### [PROBLEM TO SOLVE]
The answer should consist of each line from the data below that includes "will".

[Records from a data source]
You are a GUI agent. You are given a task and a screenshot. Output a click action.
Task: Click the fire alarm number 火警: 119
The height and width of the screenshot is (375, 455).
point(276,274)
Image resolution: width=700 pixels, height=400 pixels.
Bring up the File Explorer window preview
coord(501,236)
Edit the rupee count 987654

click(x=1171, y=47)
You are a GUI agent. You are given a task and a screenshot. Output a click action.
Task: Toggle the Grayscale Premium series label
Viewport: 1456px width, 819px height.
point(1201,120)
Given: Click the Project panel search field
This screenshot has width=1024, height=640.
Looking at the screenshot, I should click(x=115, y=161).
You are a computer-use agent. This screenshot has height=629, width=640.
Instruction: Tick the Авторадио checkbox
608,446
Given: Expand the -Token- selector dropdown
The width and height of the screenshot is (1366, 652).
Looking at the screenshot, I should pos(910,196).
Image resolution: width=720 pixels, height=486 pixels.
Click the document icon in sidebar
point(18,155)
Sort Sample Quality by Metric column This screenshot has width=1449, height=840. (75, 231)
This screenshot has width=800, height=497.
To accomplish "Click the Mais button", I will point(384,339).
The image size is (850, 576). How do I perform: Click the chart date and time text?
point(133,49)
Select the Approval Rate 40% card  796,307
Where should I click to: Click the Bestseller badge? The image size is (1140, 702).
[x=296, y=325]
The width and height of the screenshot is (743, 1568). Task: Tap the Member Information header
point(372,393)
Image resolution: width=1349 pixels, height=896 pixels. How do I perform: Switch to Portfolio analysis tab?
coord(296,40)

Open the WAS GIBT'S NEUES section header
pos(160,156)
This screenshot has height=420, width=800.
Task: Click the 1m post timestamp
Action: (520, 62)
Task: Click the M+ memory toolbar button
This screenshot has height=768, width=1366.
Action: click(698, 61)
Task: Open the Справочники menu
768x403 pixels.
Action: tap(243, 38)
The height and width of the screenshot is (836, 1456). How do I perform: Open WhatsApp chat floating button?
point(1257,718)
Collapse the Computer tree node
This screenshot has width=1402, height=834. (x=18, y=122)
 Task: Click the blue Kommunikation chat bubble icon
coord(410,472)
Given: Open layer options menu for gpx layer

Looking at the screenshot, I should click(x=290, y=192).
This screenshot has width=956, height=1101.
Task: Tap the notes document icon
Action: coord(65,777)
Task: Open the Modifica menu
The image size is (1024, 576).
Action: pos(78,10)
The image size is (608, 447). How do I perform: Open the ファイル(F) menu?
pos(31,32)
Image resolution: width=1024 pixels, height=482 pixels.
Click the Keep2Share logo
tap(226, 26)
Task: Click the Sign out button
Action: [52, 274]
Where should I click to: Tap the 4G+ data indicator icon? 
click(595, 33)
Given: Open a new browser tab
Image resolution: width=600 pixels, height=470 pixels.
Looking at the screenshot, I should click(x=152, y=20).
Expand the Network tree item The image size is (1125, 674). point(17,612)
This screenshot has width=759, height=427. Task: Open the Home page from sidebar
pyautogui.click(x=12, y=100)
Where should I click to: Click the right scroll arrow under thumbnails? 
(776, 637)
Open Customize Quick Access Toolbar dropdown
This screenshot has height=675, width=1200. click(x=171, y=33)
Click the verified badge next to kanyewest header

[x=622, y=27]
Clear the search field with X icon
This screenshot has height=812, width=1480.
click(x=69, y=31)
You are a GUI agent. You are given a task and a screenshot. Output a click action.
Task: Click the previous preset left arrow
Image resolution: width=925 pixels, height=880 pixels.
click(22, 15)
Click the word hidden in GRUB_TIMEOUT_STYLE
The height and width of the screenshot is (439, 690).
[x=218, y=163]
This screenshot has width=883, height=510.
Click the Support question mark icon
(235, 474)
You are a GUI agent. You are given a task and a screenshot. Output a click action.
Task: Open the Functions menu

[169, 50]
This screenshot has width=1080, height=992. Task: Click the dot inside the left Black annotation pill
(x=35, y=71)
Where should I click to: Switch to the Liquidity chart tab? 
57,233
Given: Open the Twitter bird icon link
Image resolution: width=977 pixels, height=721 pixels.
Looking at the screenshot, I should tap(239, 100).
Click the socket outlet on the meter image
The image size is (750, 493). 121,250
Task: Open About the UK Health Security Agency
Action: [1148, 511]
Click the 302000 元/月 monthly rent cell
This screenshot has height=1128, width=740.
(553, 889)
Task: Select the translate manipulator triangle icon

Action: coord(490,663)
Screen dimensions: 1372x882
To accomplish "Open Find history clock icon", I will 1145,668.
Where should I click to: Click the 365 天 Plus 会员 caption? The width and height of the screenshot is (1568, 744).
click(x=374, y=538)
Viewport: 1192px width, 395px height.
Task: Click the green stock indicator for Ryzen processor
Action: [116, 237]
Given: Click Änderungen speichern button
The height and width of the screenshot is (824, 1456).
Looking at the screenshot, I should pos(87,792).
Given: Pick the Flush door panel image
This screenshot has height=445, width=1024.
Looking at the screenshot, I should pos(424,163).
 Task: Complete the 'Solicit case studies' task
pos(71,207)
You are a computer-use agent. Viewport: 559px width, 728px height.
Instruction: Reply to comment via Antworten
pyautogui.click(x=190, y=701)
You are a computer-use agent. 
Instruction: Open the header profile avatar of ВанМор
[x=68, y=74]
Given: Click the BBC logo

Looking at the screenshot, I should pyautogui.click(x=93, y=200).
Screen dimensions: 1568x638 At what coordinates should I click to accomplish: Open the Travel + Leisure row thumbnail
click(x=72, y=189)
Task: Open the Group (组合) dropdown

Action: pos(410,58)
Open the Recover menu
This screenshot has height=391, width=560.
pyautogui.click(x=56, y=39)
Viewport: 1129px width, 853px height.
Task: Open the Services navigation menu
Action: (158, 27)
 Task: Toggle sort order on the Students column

### [ANSWER FOR THIS EXERCISE]
To accomplish "Click the Mais button", I will point(384,339).
To accomplish "Open Find history clock icon", I will 1145,668.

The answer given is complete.